• **SOURCE**:
▼
[linux-pm] Question about expected behavior when PM runtime is disabled

Alan Stern stern at rowland.harvard.edu
Mon Jun 13 12:28:03 PDT 2011


On Mon, 13 Jun 2011, Kenneth Heitke wrote:

> > If runtime PM isn't present, why do you want to manage your clocks etc.
> > at all?  The fact that it's not in the kernel means the system manager
> > doesn't care about power usage.
> 
> I am trying to be backwards compatible.  There is likely a period of 
> time from when the runtime PM feature was added to when it was turned on 
> by default.  If the feature happens to be disabled, I think it makes 
> sense for the driver to still do what it can to manage its resources. 
> The power guys aren't going to let me off the hook that easily :)

Maybe not...  but then you can point out that it's somebody else's 
fault!  :-)  More to the point, runtime PM should be enabled at the 
same time it is added.  The code for both belongs in the subsystem and 
driver, so there's no reason not to do them together.

IMO it's silly to bypass the runtime PM core's notion of when power 
management should or should not be available.  If you're going to do 
that, why bother using the runtime PM framework in the first place?


> > It's up to the driver and the subsystem, since they are the entities
> > that are responsible for disabling runtime PM.  If you think disabling
> > runtime PM will cause problems, then don't do it.
> 
> I'm thinking about within runtime PM itself.  I believe during system 
> suspend, disable() followed by enable() can be called.  If that happens, 
> are there any scenarios that I need to be concerned about?  Can my 
> autosuspend timer just happen to fire during that window between disable 
> and enable resulting in a failure to suspend?  My driver is part of the 
> i2c subsystem, do I know for a fact that disable() won't be used?
▲
• **EXERCISE REQUIREMENTS**:
• a. Copy the part of the runtime PM message that opens with the words containing "IMO it's silly" and closes with "the first place?".
• b. Supply what comes next in the runtime PM message, starting right after its last sentence.
The listing after the runtime PM message is separate material with no connection to it.

• **GIVEN INFORMATION**:
▼
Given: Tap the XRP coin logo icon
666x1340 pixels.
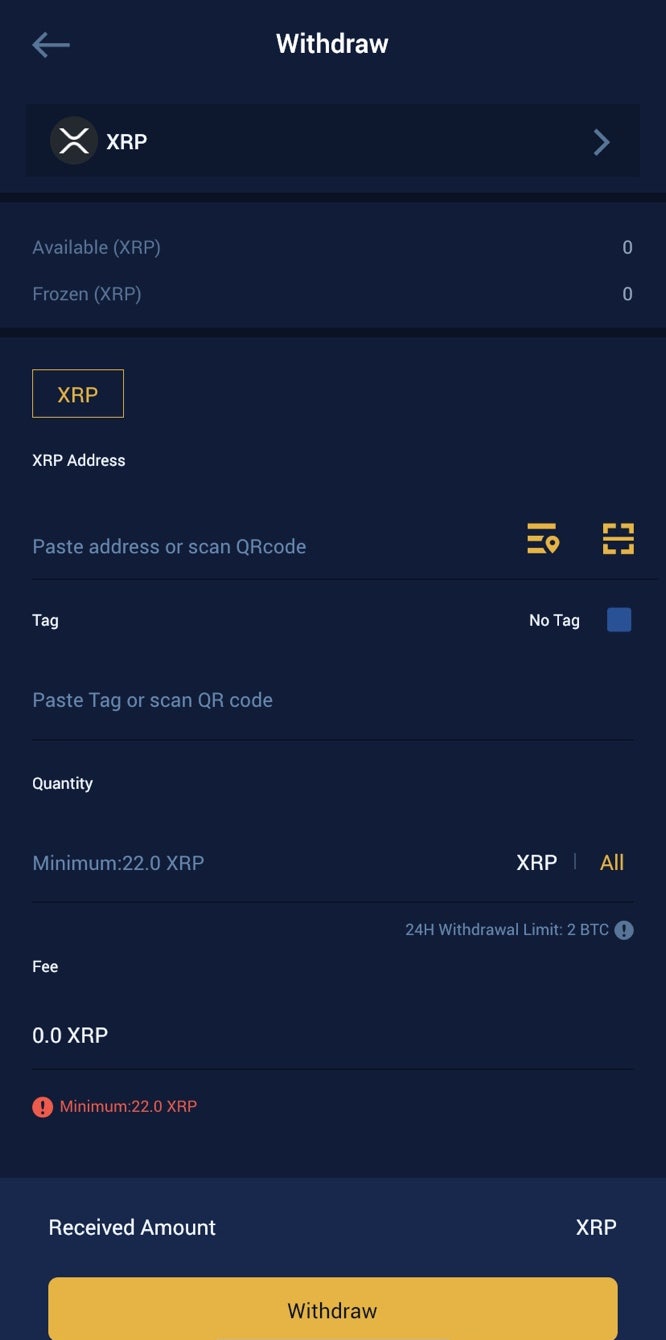Looking at the screenshot, I should [x=73, y=141].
▲
• **ANSWERS TO THE EXERCISE**:
• a.
IMO it's silly to bypass the runtime PM core's notion of when power 
management should or should not be available.  If you're going to do 
that, why bother using the runtime PM framework in the first place?

• b.
Ah -- that's a very good question.

The PM core doesn't call disable followed by enable, but subsystems do
as part of system resume.  In fact, I'm not at all sure that the
current implementation is correct in this regard.  The failure scenario
you bring up seems entirely possible.

I think we need to have the PM core call pm_runtime_get_noresume()  
before invoking the resume_noirq (or thaw_noirq or restore_noirq)  
callback, and then call pm_runtime_put_sync() after invoking the
complete callback.  This would solve your race: The put_sync would 
invoke the runtime_idle method, which would start another runtime 
suspend or autosuspend.

(It used to be that the PM core called pm_runtime_get_noresume() 
earlier on, before the prepare callback.  This also solved your race, 
but it caused other problems and so was changed.)

It's true that subsystems could do this for themselves, but then they'd
_all_ have to do it.  So we might as well put it in the PM core.

Rafael, what do you think?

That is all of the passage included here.